In simpler times, bus epistemology was essentially the published timetable, supplemented by actions such as gazing furtively up the street for the sign of a bus coming, or asking people at the bus stop if the 56 has been by yet. Then when cell phones came along, you might also call customer service and ask what happened to the bus that you’ve been waiting on for more than forty minutes.

Finally, bus-tracking capabilities took some of the mystery out of it — as long as you had the technology to access it. I first played with Metro’s Bus Tracker in 2005 on my laptop in a coffee shop — and I was rather surprised at its accuracy. Arrival times could be shown for a selected stop, but I enjoyed the map version, which showed the latest locations of buses, identified by route number. One weekday morning, I watched the progress of buses on routes converging on Alaska Junction in West Seattle. Boy, those were the good old days, with the 22, 53, 54, 55, and 570 coming through — and Bus Tracker pretty much nailed arrivals spot on, all the more remarkable because it didn’t use modern locating technology, such as GPS and cell towers. Instead, it relied on radio signals transmitted via beacons along the route and the counting of turns of the bus wheels. If the bus departed from the regular route for any reason, then the reckoning system did get screwed up, but most of the time it did eliminate a lot of the guesswork. In 2007, I got a new cell phone with a very crude web browser, and although the Bus Tracker site was very awkward to navigate with it, I did manage to bookmark my most-used bus-stops.

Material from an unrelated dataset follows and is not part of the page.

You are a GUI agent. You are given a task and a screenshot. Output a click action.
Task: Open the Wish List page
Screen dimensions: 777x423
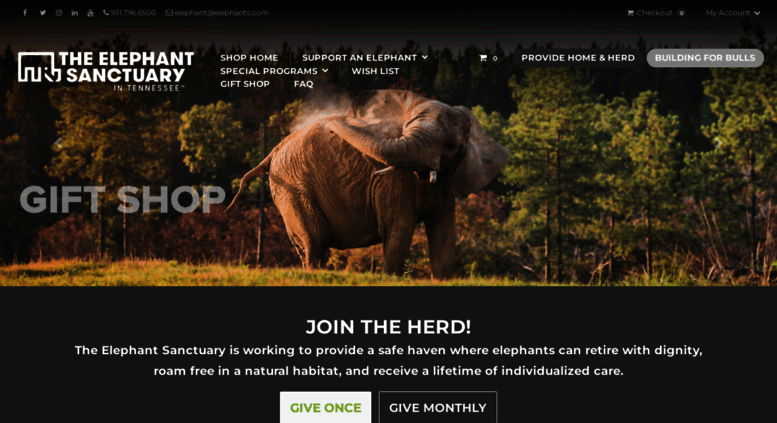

Metro’s Bus Tracker provided the data for the better-known OneBusAway system that was developed by a research team at the University of Washington, and which has since spawned transit projects around the world. By the time I got my first iPhone in 2010, OneBusAway smartphone apps had been developed for iOS and Android platforms — and these are surely must-have apps for bus riders. OneBusAway information is now displayed at kiosks along Third Avenue in Downtown Seattle, and stops along RapidRide routes also show real-time arrival information. I know, other major cities have had this stuff for years, but rather than complain about how behind Seattle is, I’m just glad we finally have it.

Except — the whole thing breaks down on a holiday! For some reason, Metro Bus Tracker, which still is the source of data for OneBusAway, is somehow confused when a Sunday schedule operates on a weekday. Metro claims that data are unreliable, and so to avoid citywide confusion, the tracking system is shut down — and OneBusAway just shows the scheduled arrival times — thus rewinding all the advances that have been made in bus epistemology in the last decade!

So, for a few days a year, King County Metro reclaims much of its bus ontology for itself, and bus-riding once again becomes a matter of faith — which reminds me of a tall tale I used to tell about how God had incarnated again and was at large in Seattle as a Metro bus driver (I saw him on Fourth Avenue a few times) — and perhaps might by a starting point for an ontological argument for the existence of God.

Myself, I don’t have enough faith in Metro to go anywhere when OneBusAway is down. I’m staying home.